We have to find a way to ensure general practice is high on the list in junior doctors’ specialisation choices. This means we need to work on the perception of primary care as distinct from, and of lower status than, secondary care.
Where to direct our efforts
Making decisions about a medical career is a complex process and much of that occurs during the early postgraduate years and, during this time, most people’s influences or role models will be from within the hospital system.
This is the time doctors are making important career decisions and where positive exposure to general practice needs to occur.
Understanding career choice determinants is important and there is an abundance of literature around this notion.
I would like to see a strategy that prioritises general practice and primary care with targeted attraction policies that trigger at those key decision points for junior doctors.
We need to work with other specialties to address professional negativism and find ways to provide more GP role models at these critical junctures.
Greater funding, Dr Shenouda says, is vital to strengthening the future of primary care.
Other factors at play
Beyond recognition, it is important to highlight that there are other factors that significantly impact on our profession.
These not only limit our ability to attract doctors to our specialty, but are adding to professional dissatisfaction among the current GP workforce.
Whether it is in its financing, remuneration or barriers to integration with the broader health system, these are key capacity issues that persistently impact on our specialty.
We can already see that the Medicare Review Taskforce’s proposed revamp of GP items is set to place a whole new set of restrictions. This, combined with the impacts from the Medicare freeze and a persistent lack of investment in primary care, is what makes our specialty a less attractive choice.
These all contribute to the pressures of working in the current health system and place restrictions on the value of care we can provide as specialists.
GP workforce action plan
It is clear GP workforce reform would need to see more funding to strengthen primary care.
It would need less bureaucracy and significantly more funding to support patients with complex care needs for a system aligned with the multimorbidity in the community. It would require a sustained effort to lift the profile and prioritise supports to encourage junior doctors towards careers in general practice.
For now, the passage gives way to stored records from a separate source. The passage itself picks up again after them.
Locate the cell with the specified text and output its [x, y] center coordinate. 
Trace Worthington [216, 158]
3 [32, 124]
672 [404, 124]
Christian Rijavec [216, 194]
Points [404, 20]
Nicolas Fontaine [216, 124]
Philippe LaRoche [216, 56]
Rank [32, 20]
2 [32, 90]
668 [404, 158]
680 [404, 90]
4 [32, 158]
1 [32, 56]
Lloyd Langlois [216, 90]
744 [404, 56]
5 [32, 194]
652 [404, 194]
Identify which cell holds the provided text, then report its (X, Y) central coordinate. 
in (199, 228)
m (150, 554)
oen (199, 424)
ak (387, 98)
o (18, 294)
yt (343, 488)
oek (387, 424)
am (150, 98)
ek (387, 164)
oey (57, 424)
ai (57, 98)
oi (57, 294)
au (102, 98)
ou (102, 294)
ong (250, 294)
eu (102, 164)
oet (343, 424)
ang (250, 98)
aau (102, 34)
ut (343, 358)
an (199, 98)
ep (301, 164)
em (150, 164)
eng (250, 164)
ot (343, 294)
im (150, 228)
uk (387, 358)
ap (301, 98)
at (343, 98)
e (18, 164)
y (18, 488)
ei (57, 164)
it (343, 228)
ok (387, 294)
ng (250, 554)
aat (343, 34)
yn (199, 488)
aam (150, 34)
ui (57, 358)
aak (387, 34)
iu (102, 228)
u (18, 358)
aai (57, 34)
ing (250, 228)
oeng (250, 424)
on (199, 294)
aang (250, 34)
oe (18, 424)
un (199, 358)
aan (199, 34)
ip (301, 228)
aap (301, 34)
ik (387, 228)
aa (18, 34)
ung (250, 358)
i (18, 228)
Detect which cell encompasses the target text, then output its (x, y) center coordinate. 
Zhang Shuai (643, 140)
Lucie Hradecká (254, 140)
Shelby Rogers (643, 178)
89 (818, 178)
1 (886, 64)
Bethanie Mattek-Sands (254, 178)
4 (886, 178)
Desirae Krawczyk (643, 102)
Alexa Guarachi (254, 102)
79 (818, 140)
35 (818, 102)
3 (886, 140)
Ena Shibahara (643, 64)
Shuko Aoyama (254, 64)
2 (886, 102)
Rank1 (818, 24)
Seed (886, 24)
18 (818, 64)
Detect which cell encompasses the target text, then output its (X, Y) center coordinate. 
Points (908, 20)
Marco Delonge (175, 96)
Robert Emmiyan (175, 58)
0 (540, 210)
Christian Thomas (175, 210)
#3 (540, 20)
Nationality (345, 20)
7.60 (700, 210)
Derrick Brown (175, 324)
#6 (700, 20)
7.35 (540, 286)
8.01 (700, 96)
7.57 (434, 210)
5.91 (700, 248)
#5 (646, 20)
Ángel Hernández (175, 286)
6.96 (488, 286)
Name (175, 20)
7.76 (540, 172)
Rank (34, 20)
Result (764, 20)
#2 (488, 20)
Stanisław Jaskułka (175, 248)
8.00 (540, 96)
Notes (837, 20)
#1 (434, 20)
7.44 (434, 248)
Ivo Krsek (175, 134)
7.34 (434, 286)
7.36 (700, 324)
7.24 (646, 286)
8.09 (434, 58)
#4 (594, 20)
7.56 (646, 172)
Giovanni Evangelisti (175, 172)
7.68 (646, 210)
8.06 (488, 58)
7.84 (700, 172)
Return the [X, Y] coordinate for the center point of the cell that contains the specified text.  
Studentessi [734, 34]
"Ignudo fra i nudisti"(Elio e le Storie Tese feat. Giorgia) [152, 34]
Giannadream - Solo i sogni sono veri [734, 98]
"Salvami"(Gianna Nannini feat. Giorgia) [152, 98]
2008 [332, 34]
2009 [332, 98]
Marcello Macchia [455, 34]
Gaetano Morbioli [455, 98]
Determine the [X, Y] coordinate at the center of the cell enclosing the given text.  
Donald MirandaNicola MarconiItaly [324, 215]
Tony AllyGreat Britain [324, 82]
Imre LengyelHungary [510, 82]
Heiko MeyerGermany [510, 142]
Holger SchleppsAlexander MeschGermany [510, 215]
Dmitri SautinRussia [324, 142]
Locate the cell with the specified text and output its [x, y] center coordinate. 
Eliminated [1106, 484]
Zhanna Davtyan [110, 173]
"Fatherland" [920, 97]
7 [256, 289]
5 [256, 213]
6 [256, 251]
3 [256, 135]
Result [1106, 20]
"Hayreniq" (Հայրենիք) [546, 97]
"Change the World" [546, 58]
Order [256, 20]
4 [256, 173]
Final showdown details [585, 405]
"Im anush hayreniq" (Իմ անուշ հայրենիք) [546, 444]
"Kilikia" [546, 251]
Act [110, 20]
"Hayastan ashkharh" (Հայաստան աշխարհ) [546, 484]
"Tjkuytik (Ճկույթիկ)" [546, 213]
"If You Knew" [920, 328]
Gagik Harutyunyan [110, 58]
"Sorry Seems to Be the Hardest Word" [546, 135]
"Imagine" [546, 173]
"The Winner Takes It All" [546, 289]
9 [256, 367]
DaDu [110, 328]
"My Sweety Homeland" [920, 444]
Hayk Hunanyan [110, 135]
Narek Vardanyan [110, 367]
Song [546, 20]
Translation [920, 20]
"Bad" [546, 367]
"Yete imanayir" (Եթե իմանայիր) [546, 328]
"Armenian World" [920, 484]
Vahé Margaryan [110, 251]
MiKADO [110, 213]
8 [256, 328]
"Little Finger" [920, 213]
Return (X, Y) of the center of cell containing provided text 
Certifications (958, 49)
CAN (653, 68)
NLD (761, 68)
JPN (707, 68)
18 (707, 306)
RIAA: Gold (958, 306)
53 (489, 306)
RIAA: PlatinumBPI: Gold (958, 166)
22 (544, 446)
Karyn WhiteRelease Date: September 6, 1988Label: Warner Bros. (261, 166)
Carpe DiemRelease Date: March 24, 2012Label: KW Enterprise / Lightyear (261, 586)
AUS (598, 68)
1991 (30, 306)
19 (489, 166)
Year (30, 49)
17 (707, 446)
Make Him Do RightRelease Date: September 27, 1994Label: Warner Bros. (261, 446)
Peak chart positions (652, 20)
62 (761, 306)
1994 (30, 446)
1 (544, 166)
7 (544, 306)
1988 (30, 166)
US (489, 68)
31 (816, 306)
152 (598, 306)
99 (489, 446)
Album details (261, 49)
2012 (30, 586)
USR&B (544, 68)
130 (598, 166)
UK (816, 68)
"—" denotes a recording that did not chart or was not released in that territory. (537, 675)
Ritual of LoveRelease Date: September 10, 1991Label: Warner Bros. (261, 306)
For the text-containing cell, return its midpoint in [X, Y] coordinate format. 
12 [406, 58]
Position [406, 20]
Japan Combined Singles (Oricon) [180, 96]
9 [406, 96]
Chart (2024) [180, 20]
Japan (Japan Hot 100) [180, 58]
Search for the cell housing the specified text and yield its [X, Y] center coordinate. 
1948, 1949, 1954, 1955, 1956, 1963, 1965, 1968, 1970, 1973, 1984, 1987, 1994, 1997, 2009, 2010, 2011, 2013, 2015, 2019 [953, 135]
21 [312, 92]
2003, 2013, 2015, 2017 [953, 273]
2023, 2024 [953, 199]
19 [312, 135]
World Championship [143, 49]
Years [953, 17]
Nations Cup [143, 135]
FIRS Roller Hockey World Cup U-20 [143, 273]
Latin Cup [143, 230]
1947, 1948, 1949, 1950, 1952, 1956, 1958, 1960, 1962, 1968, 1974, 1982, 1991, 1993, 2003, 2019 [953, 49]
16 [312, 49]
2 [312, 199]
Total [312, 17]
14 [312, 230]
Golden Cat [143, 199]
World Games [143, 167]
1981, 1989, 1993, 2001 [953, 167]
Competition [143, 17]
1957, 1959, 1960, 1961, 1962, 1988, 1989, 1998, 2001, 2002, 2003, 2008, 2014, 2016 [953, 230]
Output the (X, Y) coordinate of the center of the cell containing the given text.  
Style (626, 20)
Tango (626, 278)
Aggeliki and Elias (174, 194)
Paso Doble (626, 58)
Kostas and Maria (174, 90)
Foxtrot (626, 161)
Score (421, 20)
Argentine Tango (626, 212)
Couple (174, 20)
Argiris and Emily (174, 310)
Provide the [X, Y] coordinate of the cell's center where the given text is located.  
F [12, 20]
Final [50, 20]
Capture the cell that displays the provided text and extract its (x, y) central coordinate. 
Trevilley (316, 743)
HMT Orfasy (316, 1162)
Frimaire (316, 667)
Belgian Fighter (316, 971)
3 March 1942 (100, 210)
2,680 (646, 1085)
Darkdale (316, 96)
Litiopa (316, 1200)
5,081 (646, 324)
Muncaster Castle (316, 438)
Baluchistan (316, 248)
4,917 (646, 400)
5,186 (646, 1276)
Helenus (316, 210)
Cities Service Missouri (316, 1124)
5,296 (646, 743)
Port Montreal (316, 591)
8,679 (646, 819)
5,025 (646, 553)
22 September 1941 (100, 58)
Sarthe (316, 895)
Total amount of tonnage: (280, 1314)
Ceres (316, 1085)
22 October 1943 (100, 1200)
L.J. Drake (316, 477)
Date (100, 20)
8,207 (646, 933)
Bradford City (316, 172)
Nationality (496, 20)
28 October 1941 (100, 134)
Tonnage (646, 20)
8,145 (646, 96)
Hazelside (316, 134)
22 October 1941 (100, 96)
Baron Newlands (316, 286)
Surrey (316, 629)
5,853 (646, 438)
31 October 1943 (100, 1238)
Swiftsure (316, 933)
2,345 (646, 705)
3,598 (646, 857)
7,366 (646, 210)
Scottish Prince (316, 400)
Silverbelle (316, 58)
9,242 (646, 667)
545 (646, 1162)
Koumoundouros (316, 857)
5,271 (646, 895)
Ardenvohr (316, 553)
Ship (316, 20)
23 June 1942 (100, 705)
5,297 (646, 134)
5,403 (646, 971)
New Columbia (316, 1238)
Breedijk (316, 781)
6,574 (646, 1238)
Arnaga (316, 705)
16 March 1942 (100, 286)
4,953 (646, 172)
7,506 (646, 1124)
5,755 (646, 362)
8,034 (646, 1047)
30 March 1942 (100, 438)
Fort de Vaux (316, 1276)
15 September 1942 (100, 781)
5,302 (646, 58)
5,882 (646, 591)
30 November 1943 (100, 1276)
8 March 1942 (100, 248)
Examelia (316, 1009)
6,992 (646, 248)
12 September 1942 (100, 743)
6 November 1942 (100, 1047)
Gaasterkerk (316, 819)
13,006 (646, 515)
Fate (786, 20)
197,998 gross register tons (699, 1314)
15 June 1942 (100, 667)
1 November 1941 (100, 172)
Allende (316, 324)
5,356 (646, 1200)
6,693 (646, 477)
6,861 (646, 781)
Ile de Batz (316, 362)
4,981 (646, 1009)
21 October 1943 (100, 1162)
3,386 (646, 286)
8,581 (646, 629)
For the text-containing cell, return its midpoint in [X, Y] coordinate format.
We’re doing more to ensure the training occurs in primary care, but that effort is diminished if all they see is a system in crisis.
There is a need to include a targeted strategy which financially incentivises GPs into training and practices where they are most needed.
But, overall, we need to strengthen the role of the generalist within the health system. A high-performing health system built on integrated models of care must prioritise primary care and GP leadership.
We need to see a comprehensive GP workforce action plan prioritised by the major parties at the 2019 Federal Election.